5. Making Predictions

To make predictions, traverse the tree from the root to a leaf, following the decision path determined by the splits.

def _predict_one(self, x):
    node = self.root
    while node is not None and not node.is_leaf:
        if x[node.feature] <= node.threshold:
            node = node.left
        else:
            node = node.right
    return node.value if node is not None else None

def predict(self, X):
    X = np.array(X)
    return np.array([self._predict_one(sample) for sample in X])

Chapter 8: Conclusion and Future Works

In this article, We have traveled through the process of developing decision tree algorithm from scratch in Python in this article. Starting from the ground level, we got to know that decision trees are and how they work. Throughout different chapters this work focused on important issues like the decision making process, purity and cost function, information gain, and the node splitting criteria. We also considered pruning methods to improve the model.

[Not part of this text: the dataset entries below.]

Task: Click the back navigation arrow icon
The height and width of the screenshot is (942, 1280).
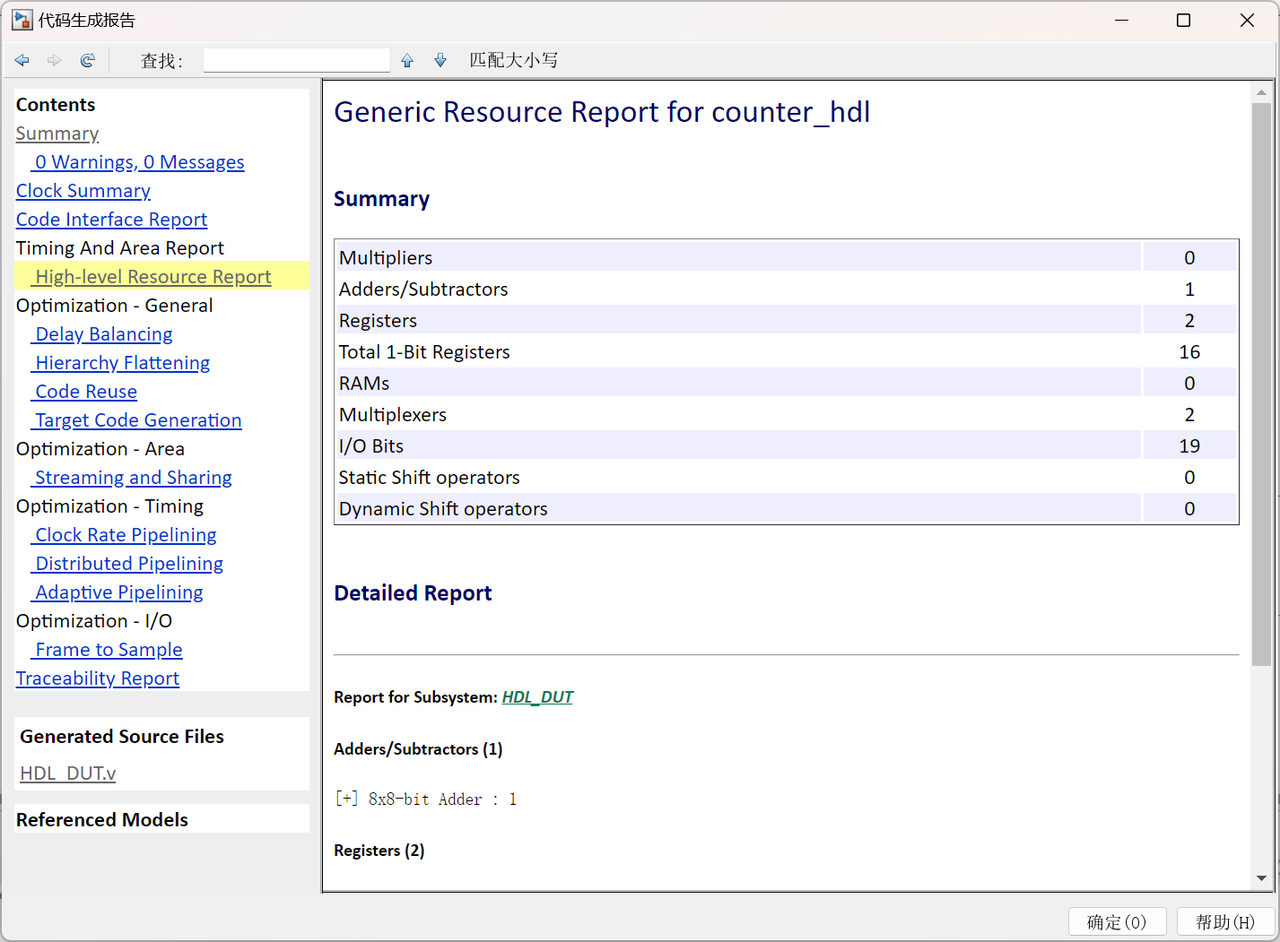Action: [22, 61]
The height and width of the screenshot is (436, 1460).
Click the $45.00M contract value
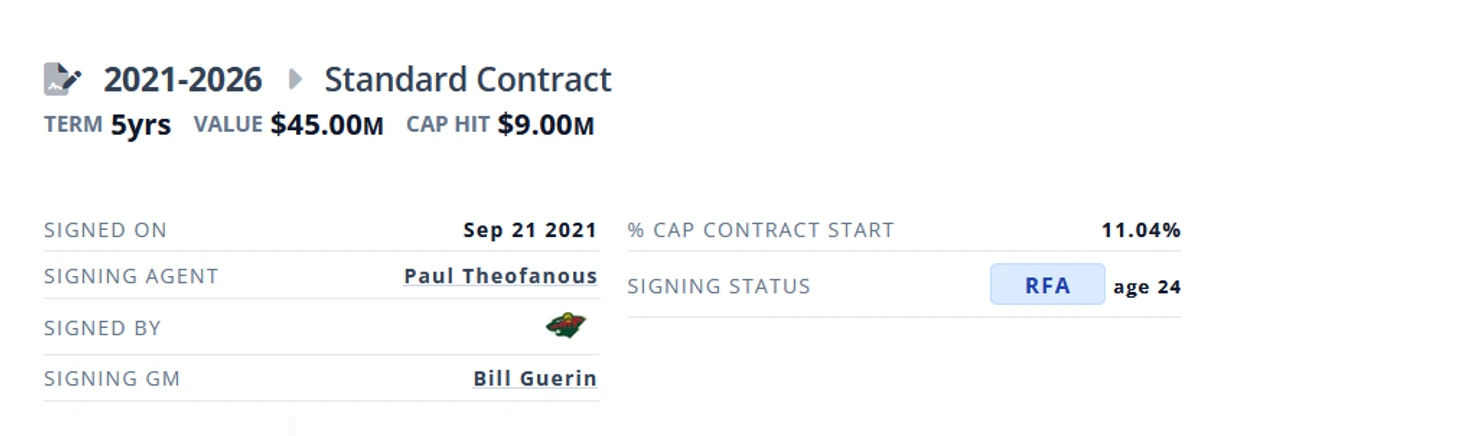[327, 125]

They were made real when their practical implementation in Python was used to create and employ a decision tree for both classification and regression purposes. The practice reinforces understanding, and it serves as an important application of this in everyday life.

A good insight into the decision tree algorithms serves as a great foundation for exploring more complex machine learning techniques. Future work could focus on several key areas:

1. Random Forests:

Investigating how combining multiple decision trees into a Random Forest improves model performance.
Exploring feature importance and how Random Forests can be used for feature selection.
Optimizing Random Forests for various types of data and problem scenarios.

2. Boosting Techniques:

Examining different boosting algorithms like AdaBoost, Gradient Boosting, and XGBoost.
Understanding how boosting improves weak learners and its impact on model accuracy.
Implementing boosting algorithms in Python and comparing their performance with basic decision trees.

3. Hybrid Models:

Combining decision trees with other machine learning techniques to create hybrid models.
Studying the effectiveness of hybrid models in specific applications like time series analysis, image processing, or natural language processing.

4. Large Scale Data Handling:

Optimizing decision tree algorithms for big data scenarios using techniques like parallel processing or distributed computing.
Integrating decision tree models with big data platforms like Hadoop or Spark.

5. Real-World Application and Case Studies:

Applying advanced decision tree models to real-world problems in various domains such as finance, healthcare, or environmental studies.
Documenting detailed case studies to showcase the practical effectiveness of these models.